Weber was right, well before Jane Goodall sent dispatches from her primate colony in Gombe in Africa, and then other scientists revealed the internal systems of primate communities.We saw revealed the intricate structure of these lively and animated communities and especially the dramas of political dominance among the ground-living apes (which by the way we are – you too).
The Harris Tweed professoriate, coastal-city journalists, and the self-satisfied we-get-a-bag-of-money-by-the-year experts may have considered Trump and his disdain for PoliSci 101 and conventional political analysis wholly beyond the pale.

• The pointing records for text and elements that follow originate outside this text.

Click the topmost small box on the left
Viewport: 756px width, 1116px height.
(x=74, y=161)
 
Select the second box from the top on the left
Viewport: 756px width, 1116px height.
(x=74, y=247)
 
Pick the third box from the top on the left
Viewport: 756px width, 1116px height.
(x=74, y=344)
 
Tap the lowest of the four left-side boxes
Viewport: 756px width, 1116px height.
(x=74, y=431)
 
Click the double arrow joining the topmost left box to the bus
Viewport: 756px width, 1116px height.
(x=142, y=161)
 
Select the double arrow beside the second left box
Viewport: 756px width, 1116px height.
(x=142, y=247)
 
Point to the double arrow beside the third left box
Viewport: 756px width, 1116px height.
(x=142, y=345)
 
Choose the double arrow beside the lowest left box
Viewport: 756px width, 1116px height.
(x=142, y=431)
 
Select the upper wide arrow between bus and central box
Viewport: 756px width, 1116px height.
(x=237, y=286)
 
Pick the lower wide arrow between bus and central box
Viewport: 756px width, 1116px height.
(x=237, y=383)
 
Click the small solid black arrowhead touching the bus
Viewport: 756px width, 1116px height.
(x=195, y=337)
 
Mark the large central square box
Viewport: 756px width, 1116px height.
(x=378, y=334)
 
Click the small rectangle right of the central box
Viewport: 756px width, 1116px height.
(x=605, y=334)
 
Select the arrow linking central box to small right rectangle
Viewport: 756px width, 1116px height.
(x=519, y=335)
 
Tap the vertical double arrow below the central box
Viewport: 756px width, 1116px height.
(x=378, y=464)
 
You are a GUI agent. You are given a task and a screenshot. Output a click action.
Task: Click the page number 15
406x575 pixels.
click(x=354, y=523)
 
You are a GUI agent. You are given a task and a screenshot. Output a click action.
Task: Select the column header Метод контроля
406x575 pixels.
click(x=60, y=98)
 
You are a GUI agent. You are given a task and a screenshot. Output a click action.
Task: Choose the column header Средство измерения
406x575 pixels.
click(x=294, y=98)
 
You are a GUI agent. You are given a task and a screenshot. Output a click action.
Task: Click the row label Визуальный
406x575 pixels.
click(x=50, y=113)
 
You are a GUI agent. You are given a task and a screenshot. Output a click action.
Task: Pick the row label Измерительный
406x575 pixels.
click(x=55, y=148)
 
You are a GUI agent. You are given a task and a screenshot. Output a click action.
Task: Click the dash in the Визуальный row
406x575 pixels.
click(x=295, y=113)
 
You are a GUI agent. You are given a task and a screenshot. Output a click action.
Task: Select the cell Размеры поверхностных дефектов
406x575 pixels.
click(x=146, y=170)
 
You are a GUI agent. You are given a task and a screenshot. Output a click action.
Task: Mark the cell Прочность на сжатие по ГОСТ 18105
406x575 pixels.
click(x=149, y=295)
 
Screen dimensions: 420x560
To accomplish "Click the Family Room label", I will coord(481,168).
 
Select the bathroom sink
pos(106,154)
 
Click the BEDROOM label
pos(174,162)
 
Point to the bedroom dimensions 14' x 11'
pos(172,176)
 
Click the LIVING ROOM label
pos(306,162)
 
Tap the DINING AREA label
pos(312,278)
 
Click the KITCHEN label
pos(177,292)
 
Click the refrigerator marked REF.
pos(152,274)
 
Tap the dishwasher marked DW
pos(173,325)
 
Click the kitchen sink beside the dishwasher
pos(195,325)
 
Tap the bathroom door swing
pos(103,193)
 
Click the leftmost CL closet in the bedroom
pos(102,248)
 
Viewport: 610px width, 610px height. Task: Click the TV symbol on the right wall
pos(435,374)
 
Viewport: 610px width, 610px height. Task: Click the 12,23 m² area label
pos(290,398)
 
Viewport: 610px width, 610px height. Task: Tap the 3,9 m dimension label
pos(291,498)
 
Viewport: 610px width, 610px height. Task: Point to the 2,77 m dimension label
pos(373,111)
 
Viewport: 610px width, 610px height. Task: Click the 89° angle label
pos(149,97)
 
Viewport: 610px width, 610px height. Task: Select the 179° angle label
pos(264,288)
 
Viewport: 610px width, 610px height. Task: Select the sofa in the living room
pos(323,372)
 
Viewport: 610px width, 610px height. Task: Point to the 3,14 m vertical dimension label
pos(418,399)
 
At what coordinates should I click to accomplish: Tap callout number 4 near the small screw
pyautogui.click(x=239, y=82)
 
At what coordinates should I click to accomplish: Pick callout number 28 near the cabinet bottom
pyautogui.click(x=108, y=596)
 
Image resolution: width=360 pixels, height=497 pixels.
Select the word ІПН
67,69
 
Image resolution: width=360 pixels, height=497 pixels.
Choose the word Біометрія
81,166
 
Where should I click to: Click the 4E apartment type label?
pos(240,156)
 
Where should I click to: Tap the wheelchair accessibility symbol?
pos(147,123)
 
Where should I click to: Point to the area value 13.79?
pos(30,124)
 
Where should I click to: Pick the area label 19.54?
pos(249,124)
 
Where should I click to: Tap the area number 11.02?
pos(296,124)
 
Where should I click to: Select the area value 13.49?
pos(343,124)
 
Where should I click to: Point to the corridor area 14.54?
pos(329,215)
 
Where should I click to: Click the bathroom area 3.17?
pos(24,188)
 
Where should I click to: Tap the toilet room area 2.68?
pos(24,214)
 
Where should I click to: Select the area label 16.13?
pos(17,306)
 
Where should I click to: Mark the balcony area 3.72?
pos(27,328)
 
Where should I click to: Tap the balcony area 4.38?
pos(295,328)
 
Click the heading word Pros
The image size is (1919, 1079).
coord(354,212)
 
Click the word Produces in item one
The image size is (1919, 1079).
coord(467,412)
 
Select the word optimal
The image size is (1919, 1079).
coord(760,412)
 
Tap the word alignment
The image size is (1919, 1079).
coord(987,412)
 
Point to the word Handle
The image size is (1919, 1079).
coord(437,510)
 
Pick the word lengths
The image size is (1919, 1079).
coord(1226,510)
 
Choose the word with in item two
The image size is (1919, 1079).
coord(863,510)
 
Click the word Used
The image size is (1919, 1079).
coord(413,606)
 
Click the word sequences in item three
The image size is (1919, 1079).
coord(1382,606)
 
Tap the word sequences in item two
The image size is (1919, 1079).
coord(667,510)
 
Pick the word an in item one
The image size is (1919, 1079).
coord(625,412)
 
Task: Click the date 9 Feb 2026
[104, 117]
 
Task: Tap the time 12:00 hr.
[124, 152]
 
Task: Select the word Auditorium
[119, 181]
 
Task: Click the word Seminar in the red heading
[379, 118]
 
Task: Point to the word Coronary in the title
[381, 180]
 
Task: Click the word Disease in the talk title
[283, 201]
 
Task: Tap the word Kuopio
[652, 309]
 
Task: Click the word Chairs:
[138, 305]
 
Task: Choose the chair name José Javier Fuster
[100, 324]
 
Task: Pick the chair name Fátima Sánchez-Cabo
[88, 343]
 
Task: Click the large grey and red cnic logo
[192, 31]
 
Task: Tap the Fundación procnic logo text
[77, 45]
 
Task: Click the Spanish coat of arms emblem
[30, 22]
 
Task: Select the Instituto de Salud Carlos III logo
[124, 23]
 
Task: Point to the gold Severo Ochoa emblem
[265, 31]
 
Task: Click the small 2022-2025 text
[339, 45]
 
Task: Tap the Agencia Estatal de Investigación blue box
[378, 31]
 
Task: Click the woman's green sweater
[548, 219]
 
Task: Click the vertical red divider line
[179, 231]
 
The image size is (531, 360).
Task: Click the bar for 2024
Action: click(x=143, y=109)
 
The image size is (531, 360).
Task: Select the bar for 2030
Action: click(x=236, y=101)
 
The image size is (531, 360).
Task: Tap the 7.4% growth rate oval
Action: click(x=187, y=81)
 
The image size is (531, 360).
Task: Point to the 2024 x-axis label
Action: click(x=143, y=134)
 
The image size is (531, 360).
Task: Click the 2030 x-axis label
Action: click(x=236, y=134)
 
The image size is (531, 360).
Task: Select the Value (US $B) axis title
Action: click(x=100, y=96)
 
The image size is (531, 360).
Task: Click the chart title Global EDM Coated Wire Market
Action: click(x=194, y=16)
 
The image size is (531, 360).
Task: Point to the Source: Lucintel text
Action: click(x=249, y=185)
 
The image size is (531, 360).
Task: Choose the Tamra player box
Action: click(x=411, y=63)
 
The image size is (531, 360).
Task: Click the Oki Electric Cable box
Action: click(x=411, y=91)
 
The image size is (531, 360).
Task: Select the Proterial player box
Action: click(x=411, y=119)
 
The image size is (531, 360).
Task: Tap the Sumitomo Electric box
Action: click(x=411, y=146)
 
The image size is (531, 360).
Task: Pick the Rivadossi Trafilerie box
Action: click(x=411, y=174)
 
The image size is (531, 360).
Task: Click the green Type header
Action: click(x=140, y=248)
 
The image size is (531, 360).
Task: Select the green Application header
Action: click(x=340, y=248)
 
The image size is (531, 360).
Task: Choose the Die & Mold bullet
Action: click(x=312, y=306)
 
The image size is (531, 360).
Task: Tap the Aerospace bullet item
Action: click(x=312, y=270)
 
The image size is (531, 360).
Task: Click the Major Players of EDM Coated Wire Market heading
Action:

However, he triumphed at the same time as he seemed to many to be merely that American Icon, a Big Blonde Starlet. He lives big too, which is improbably reassuring, and he enjoys the massive head start in his new career as president of not being a politician at a time when politicians are scorned by the voters and now by their President too. His inaugural speech was unlike any other.
He thinks like a First Responder. Can he perform that way?
Lionel Tiger is a Canadian-born, American-based anthropologist. He is the Charles Darwin Professor of Anthropology at Rutgers University and co-Research Director of the Harry Frank Guggenheim Foundation.